Work required:
Return, word for word, the lines of the listing below from the one with "You are a GUI" through the one with "Task: Select the third chart type button", and no other lines.

Data provided:
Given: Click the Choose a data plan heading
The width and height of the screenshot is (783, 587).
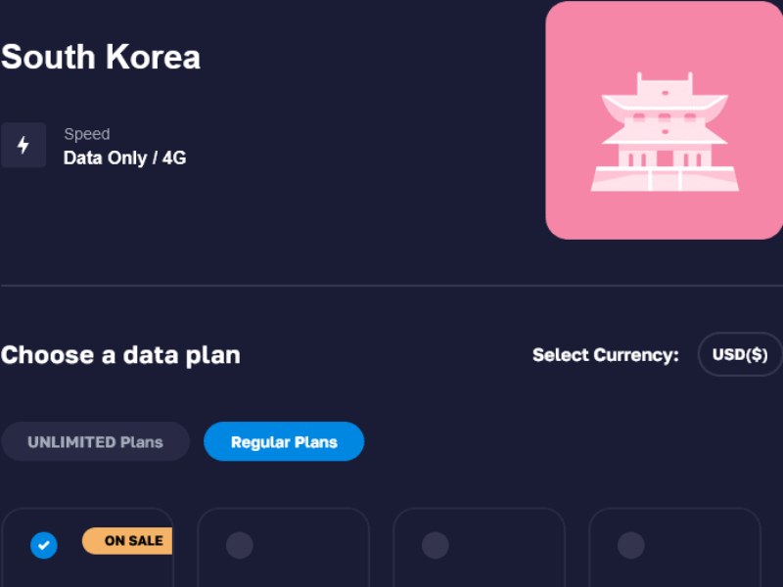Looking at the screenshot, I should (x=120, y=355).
* * *
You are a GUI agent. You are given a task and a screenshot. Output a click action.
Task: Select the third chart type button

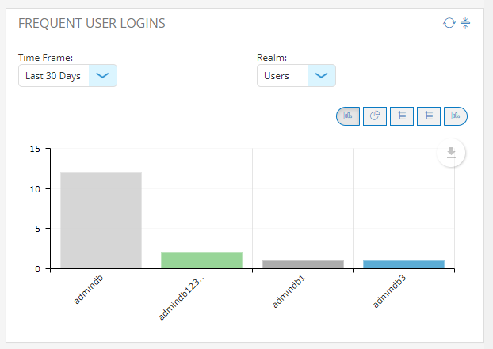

Answer box:
You are a GUI agent. You are given a task and a screenshot. Output a click action.
Task: Select the third chart type button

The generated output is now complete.